[Begin]
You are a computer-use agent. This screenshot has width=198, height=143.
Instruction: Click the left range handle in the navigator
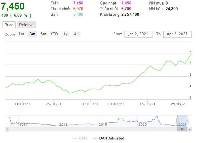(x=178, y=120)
[End]
[Begin]
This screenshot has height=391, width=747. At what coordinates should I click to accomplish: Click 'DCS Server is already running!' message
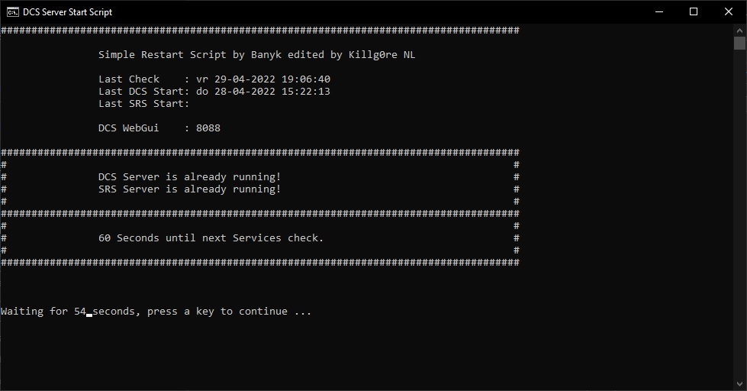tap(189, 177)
[End]
[Begin]
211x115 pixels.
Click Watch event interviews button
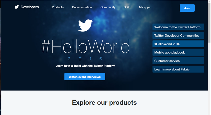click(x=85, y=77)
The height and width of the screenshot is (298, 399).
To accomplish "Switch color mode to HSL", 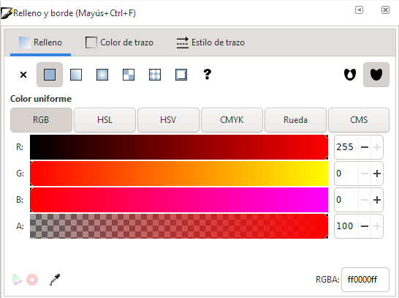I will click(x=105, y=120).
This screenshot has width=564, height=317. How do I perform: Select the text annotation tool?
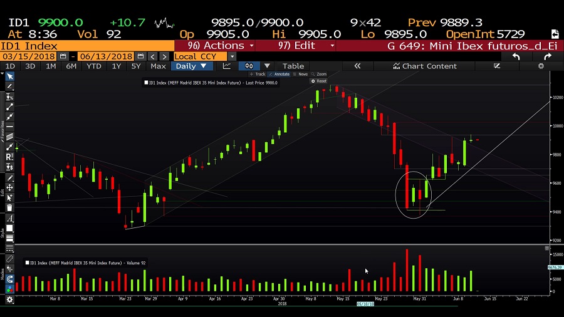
[End]
Request.
Rewrite the items from the line with "You are a computer-use" up to and including the line with "(x=178, y=120)", putting "slider handle" in place of "range handle" and changing nothing else. Omit the pictures from your answer.

Result below.
You are a computer-use agent. This screenshot has width=198, height=143.
Instruction: Click the left slider handle in the navigator
(x=178, y=120)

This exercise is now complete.